Clasificadas de acuerdo con su tamaño, forma, dureza, material y durabilidad, las plumillas integran un negocio millonario debido a la facilidad con que se dañan o extravían, a su posibilidad de personalizarse, a lo indispensables que son para tantos ejecutantes. Más aún, han superado su ámbito especializado para instalarse en infinidad de accesorios (collares, pendientes, anillos, pulseras), pues se han vuelto símbolo de la música en general y del rock en particular; son semillas que desde su inmovilidad auguran el surgimiento de mundos que se relacionan con momentos especiales de la vida.

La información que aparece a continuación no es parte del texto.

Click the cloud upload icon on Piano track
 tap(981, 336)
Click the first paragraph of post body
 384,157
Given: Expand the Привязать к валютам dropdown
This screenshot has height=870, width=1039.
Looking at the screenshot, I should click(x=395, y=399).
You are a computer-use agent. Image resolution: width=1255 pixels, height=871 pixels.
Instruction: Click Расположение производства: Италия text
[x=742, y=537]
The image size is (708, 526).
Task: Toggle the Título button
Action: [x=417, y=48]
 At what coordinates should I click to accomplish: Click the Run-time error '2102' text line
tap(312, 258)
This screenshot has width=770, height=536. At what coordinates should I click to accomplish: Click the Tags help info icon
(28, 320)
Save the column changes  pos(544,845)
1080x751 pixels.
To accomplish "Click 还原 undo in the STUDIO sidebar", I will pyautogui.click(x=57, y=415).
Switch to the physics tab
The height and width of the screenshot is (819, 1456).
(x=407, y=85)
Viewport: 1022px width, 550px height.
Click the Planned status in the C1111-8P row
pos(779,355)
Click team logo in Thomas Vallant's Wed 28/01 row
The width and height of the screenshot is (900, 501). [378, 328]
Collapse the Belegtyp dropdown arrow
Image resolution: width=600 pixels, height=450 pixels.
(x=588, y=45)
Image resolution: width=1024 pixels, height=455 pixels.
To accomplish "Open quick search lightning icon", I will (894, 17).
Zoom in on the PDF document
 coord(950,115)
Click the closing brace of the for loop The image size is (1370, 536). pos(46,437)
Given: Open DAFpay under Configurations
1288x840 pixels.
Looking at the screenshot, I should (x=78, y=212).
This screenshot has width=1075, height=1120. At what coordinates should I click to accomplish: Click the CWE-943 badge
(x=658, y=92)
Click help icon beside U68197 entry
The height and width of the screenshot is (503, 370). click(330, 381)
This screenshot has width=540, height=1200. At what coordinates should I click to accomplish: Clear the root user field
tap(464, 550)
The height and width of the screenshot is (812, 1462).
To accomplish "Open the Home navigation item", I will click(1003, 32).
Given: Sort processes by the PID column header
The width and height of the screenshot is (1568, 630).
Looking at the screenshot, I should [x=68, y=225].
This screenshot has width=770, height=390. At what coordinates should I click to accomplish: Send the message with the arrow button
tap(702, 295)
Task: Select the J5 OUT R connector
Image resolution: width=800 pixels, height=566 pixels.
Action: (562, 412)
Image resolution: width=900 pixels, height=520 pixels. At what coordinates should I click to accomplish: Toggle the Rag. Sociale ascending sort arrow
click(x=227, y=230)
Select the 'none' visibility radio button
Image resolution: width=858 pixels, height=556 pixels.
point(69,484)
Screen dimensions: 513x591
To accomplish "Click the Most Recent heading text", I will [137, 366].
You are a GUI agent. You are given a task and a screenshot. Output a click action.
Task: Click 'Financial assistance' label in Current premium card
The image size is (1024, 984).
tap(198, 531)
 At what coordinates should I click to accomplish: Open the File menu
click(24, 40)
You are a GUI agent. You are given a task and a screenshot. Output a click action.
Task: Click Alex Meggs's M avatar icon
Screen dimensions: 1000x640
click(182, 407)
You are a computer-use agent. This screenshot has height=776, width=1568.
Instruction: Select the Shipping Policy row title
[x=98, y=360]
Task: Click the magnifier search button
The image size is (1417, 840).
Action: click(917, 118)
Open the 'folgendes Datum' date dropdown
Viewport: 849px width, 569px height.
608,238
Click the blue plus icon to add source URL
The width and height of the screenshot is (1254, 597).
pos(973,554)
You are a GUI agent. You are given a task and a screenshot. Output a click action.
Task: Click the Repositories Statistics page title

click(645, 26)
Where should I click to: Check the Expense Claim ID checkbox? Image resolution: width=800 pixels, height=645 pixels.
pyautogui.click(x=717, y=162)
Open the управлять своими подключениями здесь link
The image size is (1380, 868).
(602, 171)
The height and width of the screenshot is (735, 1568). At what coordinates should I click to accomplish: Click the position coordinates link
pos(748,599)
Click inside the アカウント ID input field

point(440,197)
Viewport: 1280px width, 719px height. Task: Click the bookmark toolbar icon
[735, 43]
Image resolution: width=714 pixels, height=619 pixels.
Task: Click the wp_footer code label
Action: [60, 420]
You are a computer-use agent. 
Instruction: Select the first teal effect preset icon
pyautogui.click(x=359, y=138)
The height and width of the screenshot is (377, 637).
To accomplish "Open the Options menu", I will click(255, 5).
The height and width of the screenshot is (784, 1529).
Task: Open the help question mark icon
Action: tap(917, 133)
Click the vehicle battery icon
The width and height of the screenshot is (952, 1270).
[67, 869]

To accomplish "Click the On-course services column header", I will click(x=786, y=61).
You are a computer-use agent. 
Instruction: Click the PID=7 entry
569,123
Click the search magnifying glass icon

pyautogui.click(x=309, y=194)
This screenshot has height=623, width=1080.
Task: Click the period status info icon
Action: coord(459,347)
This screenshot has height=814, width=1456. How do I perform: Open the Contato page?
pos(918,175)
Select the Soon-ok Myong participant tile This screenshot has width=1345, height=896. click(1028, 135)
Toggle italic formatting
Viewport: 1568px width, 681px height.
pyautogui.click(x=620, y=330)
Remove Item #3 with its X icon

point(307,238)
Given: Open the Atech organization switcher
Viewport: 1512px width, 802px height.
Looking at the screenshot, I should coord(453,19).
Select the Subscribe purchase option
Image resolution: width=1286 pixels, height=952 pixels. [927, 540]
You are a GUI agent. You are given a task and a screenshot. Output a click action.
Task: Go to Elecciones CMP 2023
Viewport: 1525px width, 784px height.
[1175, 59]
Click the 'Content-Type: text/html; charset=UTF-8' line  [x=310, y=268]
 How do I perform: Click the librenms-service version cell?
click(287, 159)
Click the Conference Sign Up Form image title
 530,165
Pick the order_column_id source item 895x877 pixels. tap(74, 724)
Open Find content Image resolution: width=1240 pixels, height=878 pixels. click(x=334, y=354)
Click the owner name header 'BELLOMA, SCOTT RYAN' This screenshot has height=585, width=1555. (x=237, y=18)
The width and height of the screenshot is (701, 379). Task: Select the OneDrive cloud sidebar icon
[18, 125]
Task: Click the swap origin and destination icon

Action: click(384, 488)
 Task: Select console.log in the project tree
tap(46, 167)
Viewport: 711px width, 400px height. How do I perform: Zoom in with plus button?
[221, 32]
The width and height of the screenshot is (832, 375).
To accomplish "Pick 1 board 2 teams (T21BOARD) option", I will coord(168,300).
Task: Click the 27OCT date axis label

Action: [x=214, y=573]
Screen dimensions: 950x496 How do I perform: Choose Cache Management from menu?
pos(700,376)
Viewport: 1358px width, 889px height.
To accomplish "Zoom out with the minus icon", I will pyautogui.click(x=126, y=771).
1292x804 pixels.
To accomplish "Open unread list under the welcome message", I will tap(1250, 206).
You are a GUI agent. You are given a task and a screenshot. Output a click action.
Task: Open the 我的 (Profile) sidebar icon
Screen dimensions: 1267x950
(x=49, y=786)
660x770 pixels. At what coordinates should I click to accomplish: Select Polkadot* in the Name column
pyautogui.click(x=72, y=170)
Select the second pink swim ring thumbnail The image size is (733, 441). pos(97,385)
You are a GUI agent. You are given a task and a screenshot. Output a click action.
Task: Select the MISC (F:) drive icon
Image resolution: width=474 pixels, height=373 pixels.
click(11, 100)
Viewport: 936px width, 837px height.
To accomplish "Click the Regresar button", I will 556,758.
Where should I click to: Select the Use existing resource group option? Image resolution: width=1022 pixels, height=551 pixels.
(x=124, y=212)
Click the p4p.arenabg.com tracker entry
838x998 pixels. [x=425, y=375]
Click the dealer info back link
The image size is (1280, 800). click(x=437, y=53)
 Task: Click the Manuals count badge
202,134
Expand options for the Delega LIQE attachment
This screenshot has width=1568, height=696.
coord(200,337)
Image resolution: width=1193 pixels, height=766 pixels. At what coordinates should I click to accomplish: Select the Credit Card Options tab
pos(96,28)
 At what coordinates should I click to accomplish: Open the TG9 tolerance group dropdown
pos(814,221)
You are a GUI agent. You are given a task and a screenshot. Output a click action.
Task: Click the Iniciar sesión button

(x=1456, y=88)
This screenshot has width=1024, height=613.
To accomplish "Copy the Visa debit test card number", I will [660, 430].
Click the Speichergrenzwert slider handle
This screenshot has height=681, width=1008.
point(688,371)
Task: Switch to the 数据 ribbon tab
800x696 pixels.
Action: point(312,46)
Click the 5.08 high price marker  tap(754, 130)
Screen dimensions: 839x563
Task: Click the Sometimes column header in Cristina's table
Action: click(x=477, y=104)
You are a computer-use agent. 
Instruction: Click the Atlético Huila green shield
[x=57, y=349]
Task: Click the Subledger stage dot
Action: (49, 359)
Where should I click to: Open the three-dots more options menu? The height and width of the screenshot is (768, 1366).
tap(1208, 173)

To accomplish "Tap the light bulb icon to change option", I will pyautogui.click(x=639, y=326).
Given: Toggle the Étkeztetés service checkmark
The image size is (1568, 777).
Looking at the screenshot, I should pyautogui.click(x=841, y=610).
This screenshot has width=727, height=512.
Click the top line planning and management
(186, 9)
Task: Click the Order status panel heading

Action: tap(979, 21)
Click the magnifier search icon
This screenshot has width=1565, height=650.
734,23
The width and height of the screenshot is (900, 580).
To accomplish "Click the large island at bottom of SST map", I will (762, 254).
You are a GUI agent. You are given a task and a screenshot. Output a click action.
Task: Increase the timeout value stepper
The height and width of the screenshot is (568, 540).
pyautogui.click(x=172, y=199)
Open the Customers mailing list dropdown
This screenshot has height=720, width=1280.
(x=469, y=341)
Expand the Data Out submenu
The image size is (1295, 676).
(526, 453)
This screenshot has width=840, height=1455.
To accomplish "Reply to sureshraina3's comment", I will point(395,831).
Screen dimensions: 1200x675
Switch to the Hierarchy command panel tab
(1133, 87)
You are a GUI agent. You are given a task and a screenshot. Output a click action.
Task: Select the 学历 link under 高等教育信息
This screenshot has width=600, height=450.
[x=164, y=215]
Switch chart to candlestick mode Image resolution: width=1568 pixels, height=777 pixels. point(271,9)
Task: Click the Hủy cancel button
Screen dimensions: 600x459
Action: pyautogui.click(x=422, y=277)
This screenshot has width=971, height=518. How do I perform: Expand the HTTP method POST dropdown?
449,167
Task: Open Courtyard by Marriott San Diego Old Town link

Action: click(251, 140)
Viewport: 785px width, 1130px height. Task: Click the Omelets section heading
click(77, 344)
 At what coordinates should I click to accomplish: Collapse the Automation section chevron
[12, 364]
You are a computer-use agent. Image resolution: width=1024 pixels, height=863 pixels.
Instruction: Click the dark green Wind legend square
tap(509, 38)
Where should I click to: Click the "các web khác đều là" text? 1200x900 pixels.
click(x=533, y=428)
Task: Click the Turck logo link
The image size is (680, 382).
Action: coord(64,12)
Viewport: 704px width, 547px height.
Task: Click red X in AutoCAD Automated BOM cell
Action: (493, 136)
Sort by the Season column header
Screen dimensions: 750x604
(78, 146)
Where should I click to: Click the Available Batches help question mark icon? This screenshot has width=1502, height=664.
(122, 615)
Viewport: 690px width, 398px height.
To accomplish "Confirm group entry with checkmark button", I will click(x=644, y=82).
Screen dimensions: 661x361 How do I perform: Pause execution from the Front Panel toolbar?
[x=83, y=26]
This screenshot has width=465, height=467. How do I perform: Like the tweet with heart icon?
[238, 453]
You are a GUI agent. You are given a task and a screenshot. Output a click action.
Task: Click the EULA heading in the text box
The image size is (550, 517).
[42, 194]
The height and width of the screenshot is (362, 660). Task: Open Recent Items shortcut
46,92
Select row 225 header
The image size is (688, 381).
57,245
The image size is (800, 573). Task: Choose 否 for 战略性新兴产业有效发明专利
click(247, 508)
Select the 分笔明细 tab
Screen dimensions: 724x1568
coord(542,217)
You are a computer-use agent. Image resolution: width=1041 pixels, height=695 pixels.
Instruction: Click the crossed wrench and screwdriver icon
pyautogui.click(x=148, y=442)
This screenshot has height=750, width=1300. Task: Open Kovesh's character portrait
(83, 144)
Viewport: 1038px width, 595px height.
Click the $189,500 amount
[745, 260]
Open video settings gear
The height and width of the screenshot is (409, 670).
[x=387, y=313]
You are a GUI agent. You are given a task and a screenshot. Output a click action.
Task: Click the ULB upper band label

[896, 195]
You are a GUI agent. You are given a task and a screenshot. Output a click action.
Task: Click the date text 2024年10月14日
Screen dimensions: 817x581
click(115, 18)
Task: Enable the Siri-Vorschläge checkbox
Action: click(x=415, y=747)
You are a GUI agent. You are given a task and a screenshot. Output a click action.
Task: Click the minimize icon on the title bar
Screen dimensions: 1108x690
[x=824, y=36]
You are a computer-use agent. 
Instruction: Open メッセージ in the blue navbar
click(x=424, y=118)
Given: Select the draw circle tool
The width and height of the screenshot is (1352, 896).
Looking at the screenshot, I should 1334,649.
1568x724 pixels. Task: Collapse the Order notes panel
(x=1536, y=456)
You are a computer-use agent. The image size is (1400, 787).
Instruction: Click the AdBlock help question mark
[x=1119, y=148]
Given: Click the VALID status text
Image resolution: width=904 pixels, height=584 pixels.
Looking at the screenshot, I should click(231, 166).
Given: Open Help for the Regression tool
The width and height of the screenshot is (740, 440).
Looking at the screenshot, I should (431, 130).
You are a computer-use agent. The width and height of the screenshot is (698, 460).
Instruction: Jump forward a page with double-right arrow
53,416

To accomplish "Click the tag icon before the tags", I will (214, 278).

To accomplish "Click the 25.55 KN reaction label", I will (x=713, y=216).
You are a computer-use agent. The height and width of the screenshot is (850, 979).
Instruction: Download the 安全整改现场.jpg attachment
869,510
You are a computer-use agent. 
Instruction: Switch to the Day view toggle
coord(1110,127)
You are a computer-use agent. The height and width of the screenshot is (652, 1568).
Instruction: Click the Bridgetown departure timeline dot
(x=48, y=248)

Siempre a la espera de un operario, la sencillez primitiva de estos artilugios conecta todas las civilizaciones y tiempos de la humanidad, pues no hay pueblo que, habiendo producido un instrumento con cuerdas, no la haya utilizado. Trocito de plástico, hueso, madera, concha, caparazón de tortuga, vidrio, piedra preciosa o metal, la púa tiene el poder de convertirse en talismán cuando algún músico la arroja desde el escenario, pues resulta imposible negarle su carga energética, su carácter de intimidad, su proximidad con la canción que ha muerto momentos antes. Asimismo, cuando aparece tirada en el suelo nos sugiere, desde el silencio, que ha perdido a su dueño y que está lista para entregarse a su inmolación definitiva.
Y es que sí, la plumilla es posibilidad en estado puro. Otorgarle valor es abrirle la puerta a las ideas futuras, extenderle una invitación a la inspiración, aunque ésta nunca llegue. De ahí que tantos músicos traigan púas escondidas en la cartera, pues se trata de un recordatorio de lo que son cuando están lejos del escenario y se confunden en la multitud; se trata de la llave que da acceso a lo invisible apenas se presenta la oportunidad de tenerla entre los dedos. Aunque claro, las hay que rodean al pulgar (para instrumentos acústicos) o que se ponen cual dedales (como en el caso del banjo), o que superan las dimensiones regulares de la mano proponiendo significados rituales (como el usado para el shamisen japonés).
Las plumillas más comunes, empero, están hechas de celuloide, nylon, tortex, delrex, delrin o lexan, muy distintas a las más caras que se conocen, pertenecientes a la marca australiana Starpics, que literalmente las produce con materiales estelares. Hablamos de plectros extraídos de meteoritos Gibeon y que pueden costar más de cuatro mil dólares. Sin duda un producto para rockstars, contraste absoluto de la más famosa de todas (también una de las más baratas). Nos referimos a la del guitarrista Brian May (Queen): una moneda británica de seis peniques (sixpence), que ha llegado a multiplicar muchas veces su valor en subastas y entre coleccionistas.
Éstas y muchas otras pueden conseguirse en sitios como Guitarpickshop.com, en donde las enmarcan junto a fotografías firmadas de sus dueños. Pero tal vez las más interesantes son las que combinan distintos materiales en busca de generar tímbricas diversas contra cuerdas de nylon o metal. Han salido al mercado toda clase de invenciones entre las que destaca la Jellyfish (medusa), una con base plástica para los dedos pero que expone varios flecos de metal cortados en diagonal para raspar de manera independiente pero continua.
Dicho lo anterior y a pesar de las tecnologías que se han desarrollado en torno a estos diminutos objetos (incluso hay una perforadora casera que recorta plumillas de cualquier tarjeta o lámina de plástico), de hacer una elección final nos quedaríamos con alguno de los plectros que tallan los africanos para tocar el ngoni o los jaraneros veracruzanos para que ronque la leona. Esas pequeñas costillas de hueso representan como pocas la transformación que el hombre puede hacer de su entorno para conseguir el camino a la belleza. Sea.